PDFsharp & MigraDoc Foundation
http://forum.pdfsharp.com/

Merging PDFDocument data objects (not Pdfs written to fs)
http://forum.pdfsharp.com/viewtopic.php?f=2&t=3952
Page 1 of 1

Author:  PAquaticus [ Wed May 08, 2019 11:24 am ]
Post subject:  Merging PDFDocument data objects (not Pdfs written to fs)

Hello everyone,

I work with an array of PDFDocuments
Code:
PdfDocument[] results;
.
Is there a way to merge this array of documents to one big PDFDocument without writing it to the disk?

I have already tried to create an array of pages and add them to a document but I can't because they must belong to a document.
I already searched in the web and went over these solutions which did not help me because I do not want to write the PDF to disk before merging them.

http://www.pdfsharp.net/wiki/Concatenat ... ample.ashx
http://pdfsharp.com/PDFsharp/index.php% ... temid%3D60
http://pdfsharp.net/wiki/CombineDocuments-sample.ashx

I work with version 1.51.5185-beta

Cheers and thanks for the help

Author:  Thomas Hoevel [ Wed May 08, 2019 12:41 pm ]
Post subject:  Re: Merging PDFDocument data objects (not Pdfs written to fs

You can write the PDFs to MemoryStream objects if you do not want to write them to disk.

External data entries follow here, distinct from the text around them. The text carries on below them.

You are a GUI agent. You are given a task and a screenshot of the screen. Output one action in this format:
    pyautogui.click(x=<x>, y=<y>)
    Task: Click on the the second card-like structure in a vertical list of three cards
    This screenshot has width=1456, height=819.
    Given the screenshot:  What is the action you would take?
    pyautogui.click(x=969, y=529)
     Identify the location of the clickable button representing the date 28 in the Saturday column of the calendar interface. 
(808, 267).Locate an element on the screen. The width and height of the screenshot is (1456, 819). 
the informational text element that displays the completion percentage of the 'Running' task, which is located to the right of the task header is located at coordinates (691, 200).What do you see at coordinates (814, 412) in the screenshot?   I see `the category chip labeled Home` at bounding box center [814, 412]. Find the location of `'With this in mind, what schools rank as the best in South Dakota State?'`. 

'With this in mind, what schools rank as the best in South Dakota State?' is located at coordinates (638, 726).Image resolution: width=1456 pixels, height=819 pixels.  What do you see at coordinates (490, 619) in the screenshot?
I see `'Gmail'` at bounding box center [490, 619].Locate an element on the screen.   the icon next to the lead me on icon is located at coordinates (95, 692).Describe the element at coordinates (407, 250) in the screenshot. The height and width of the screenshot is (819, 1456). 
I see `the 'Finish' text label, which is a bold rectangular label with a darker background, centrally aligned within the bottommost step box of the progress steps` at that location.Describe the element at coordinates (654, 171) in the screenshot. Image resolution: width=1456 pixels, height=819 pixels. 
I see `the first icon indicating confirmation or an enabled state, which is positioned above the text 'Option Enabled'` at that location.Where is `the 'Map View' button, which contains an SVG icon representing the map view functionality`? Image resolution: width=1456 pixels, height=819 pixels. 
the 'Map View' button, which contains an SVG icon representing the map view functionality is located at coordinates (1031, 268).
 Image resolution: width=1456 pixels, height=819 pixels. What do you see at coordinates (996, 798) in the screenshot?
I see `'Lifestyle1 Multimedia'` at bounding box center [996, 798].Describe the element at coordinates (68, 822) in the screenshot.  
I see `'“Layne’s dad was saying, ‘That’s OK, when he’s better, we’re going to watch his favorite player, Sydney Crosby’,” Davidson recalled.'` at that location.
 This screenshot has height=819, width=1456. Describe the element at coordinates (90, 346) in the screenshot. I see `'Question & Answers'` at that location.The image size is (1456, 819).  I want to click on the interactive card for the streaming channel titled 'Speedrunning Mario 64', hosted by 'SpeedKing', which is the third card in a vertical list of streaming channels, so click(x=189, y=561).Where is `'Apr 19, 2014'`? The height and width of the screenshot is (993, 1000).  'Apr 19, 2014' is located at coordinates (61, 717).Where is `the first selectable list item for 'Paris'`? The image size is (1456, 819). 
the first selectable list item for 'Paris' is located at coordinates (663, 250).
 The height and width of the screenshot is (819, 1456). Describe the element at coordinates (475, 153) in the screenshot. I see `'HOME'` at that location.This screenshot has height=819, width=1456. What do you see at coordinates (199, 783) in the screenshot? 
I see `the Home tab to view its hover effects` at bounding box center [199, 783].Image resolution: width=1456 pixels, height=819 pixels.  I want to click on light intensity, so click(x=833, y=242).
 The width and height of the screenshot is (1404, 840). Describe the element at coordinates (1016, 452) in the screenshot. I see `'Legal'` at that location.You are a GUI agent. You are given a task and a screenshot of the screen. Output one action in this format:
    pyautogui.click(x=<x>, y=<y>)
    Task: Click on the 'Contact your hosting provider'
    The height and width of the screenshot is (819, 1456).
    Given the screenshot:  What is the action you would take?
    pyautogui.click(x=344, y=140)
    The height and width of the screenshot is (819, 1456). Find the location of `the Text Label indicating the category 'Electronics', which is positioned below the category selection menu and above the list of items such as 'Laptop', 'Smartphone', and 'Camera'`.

Author:  PAquaticus [ Wed May 08, 2019 3:34 pm ]
Post subject:  Re: Merging PDFDocument data objects (not Pdfs written to fs

But then I would have to write all pdfs to memory stream just to afterwards read them again. Is there no way to use PDFDocuments directly? I have to work with massive amounts of PDF's and being time efficient is very important for my project.

Author:  Thomas Hoevel [ Wed May 08, 2019 4:42 pm ]
Post subject:  Re: Merging PDFDocument data objects (not Pdfs written to fs

PAquaticus wrote:
Is there no way to use PDFDocuments directly?
Why do you create multiple files in the first place? Simply create one big file right from the start.

Author:  PAquaticus [ Mon May 13, 2019 8:39 am ]
Post subject:  Re: Merging PDFDocument data objects (not Pdfs written to fs

Thomas Hoevel wrote:
PAquaticus wrote:
Is there no way to use PDFDocuments directly?
Why do you create multiple files in the first place? Simply create one big file right from the start.


Because I want to create up to a million pdf's in as little time as possible for a project I am working on. I have time restrictions so I have to make use of everything I can. Therefore I create the pdf's in parallel. But writing every single one to the disk does bottleneck. My Nvme can handle many iop's but I read in other posts in this forum that Pdfsharp is not threadsafe which still appears to be true in my case. So I would like to concatenate them and write them as one big file.

Author:  Thomas Hoevel [ Mon May 13, 2019 4:06 pm ]
Post subject:  Re: Merging PDFDocument data objects (not Pdfs written to fs

PAquaticus wrote:
My Nvme can handle many iop's but I read in other posts in this forum that Pdfsharp is not threadsafe which still appears to be true in my case.
Sounds as if you are not sure whether PDFsharp is threadsafe.
AFAIK the only issues are with font handling - and there are known workarounds. Posts about version 1.32 and older can be outdated.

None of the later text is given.